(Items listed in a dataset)
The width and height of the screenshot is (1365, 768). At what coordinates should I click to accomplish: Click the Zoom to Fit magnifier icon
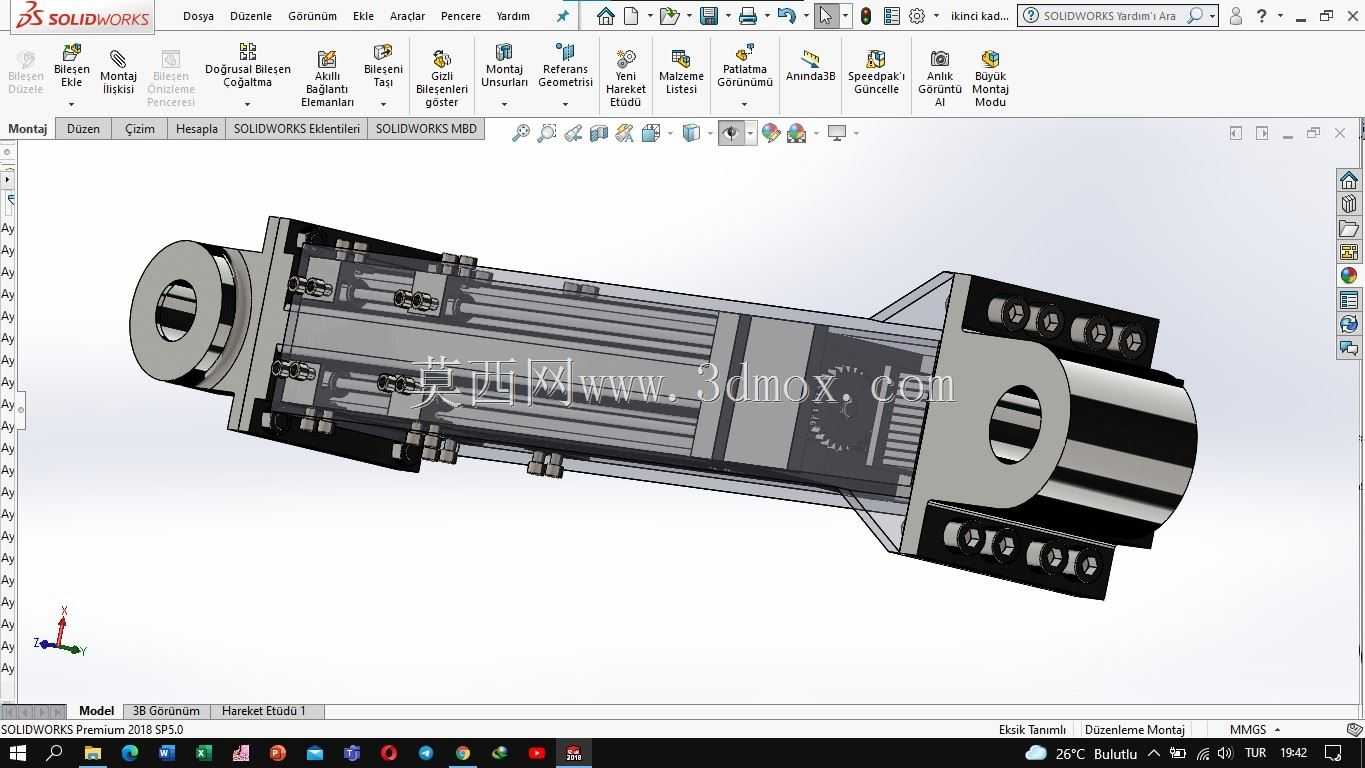521,133
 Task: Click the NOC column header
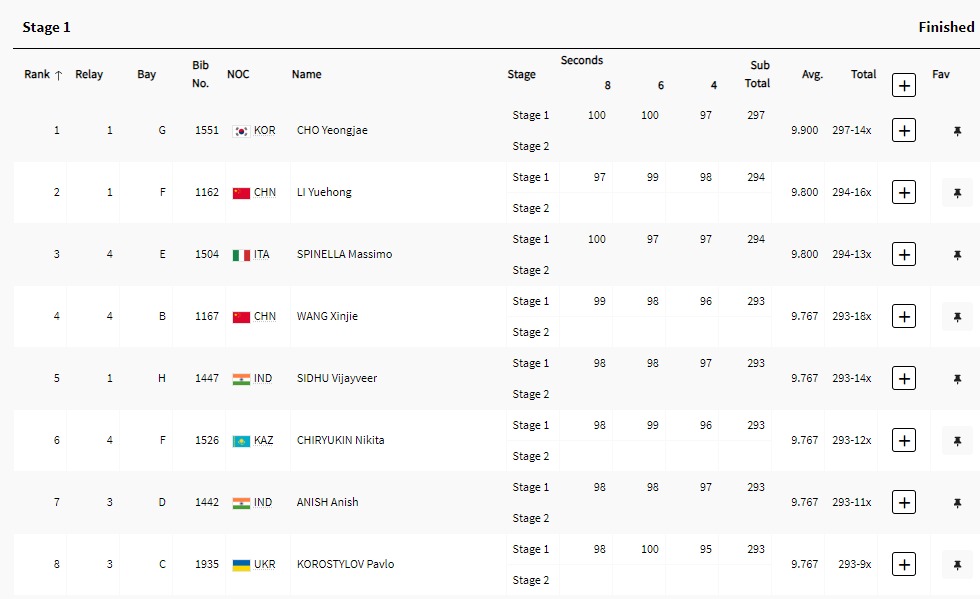[238, 74]
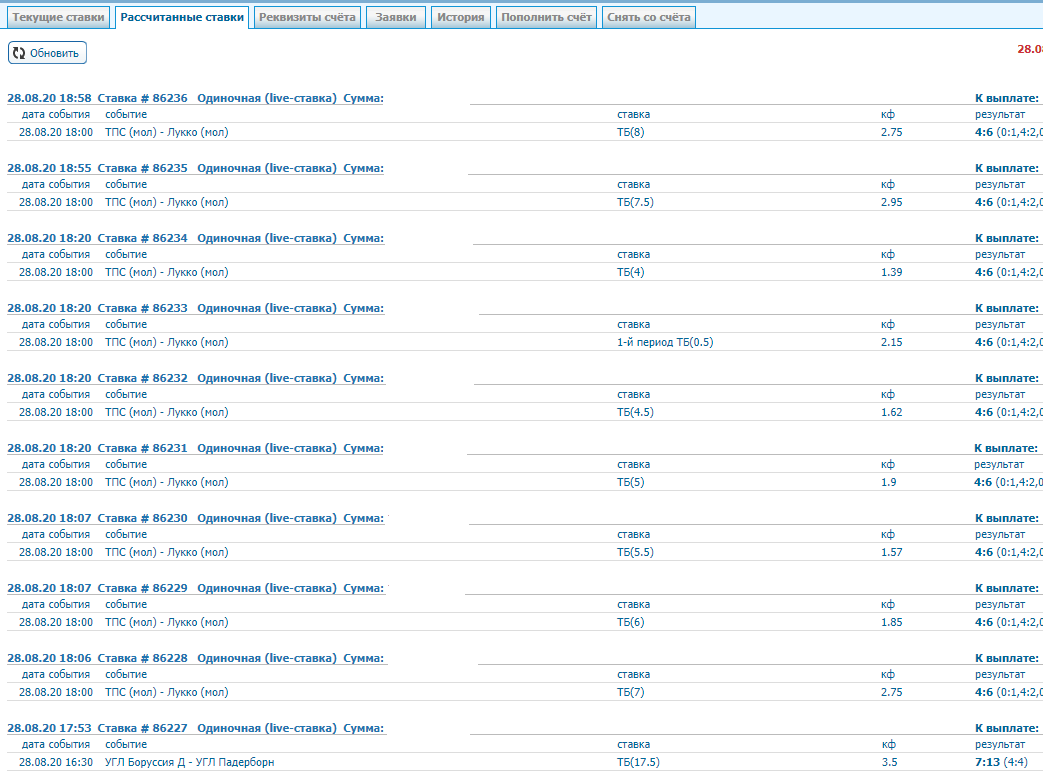Open the Снять со счёта tab
Image resolution: width=1043 pixels, height=774 pixels.
(x=648, y=17)
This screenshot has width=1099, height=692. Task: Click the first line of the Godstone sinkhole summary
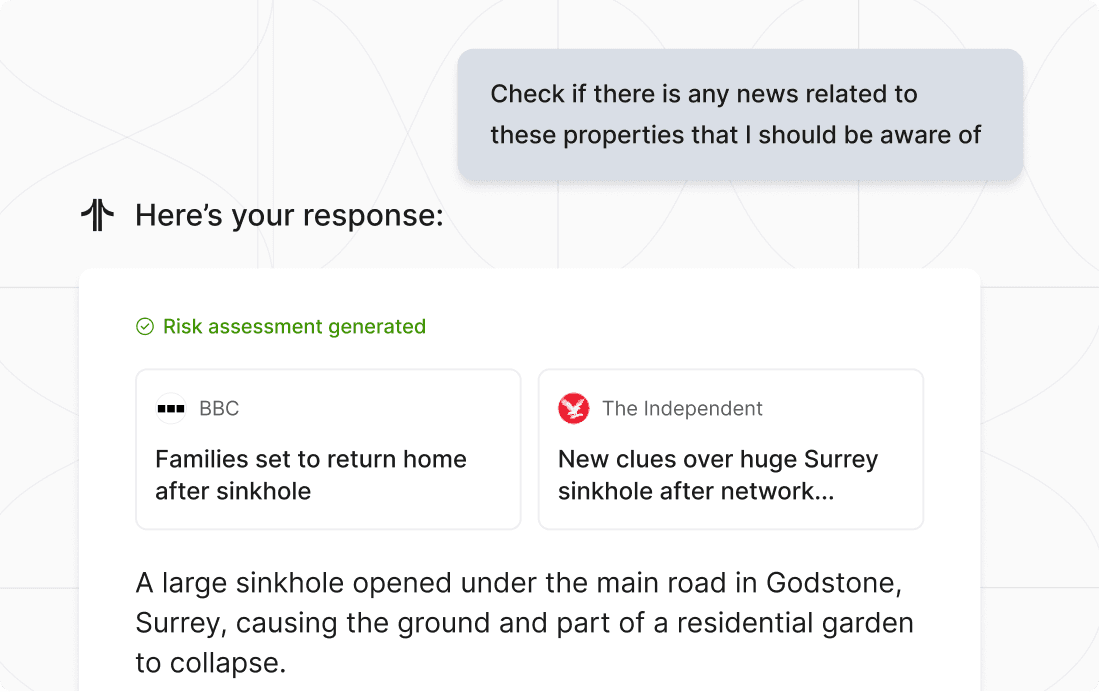coord(519,583)
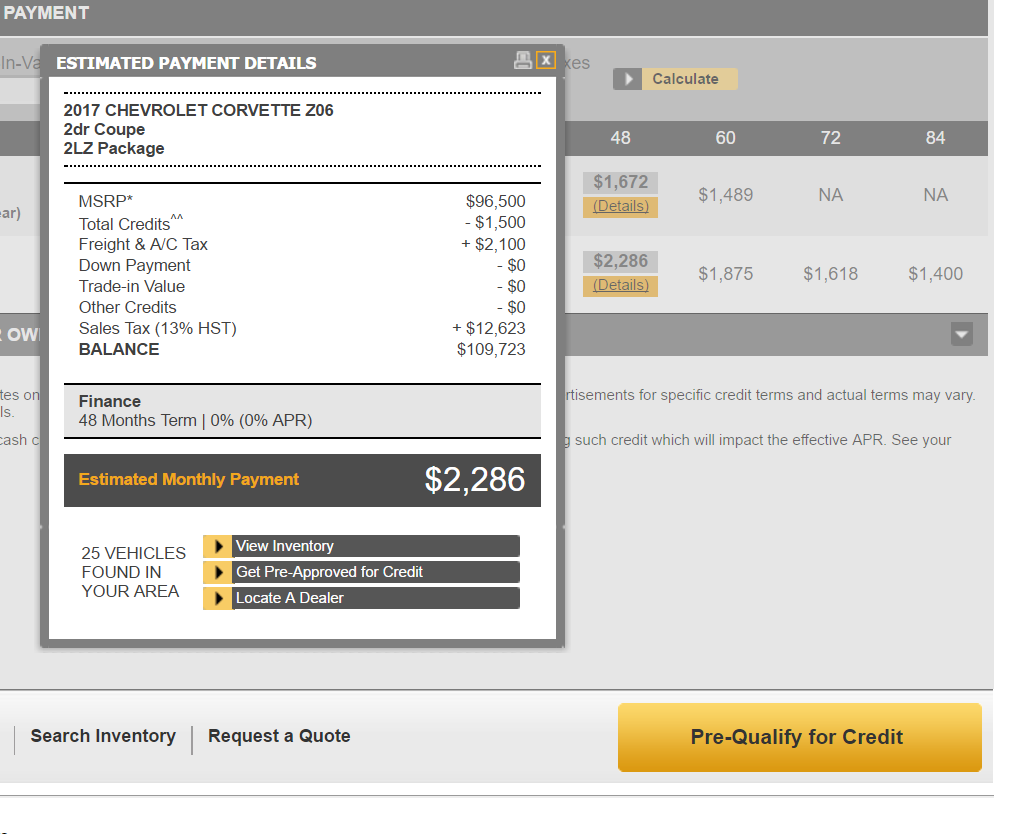Pick the $1,400 payment for 84 months
This screenshot has height=834, width=1011.
pos(935,274)
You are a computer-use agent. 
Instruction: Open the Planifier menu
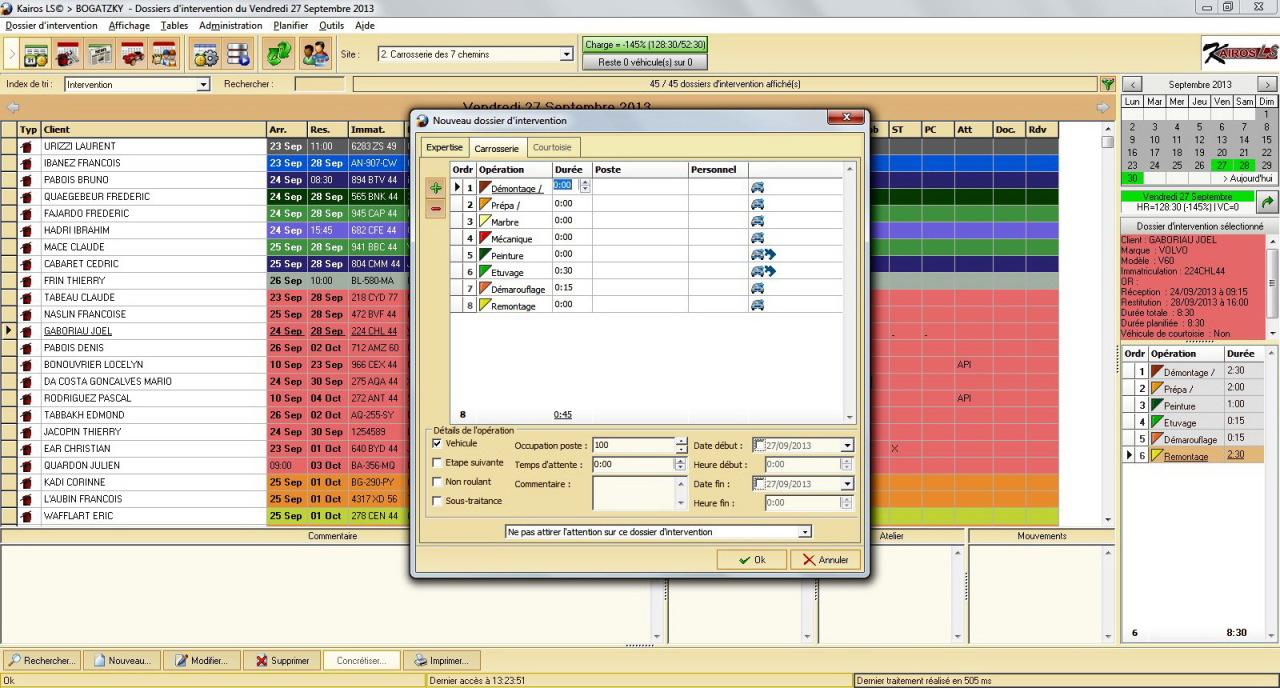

- _WHAT IS REQUIRED_: Each record should be quoted exactly, with the images omitted.

- _REPLY_:
The width and height of the screenshot is (1365, 768). At what coordinates should I click to accomplish: Click the Zoom to Fit magnifier icon
521,133
 Task: Click the NOC column header
[238, 74]
Open the Снять со счёта tab
Image resolution: width=1043 pixels, height=774 pixels.
(x=648, y=17)
This screenshot has width=1099, height=692. Task: Click the first line of the Godstone sinkhole summary
coord(519,583)
Pick the $1,400 payment for 84 months
This screenshot has height=834, width=1011.
pos(935,274)
You are a computer-use agent. 
Instruction: Open the Planifier menu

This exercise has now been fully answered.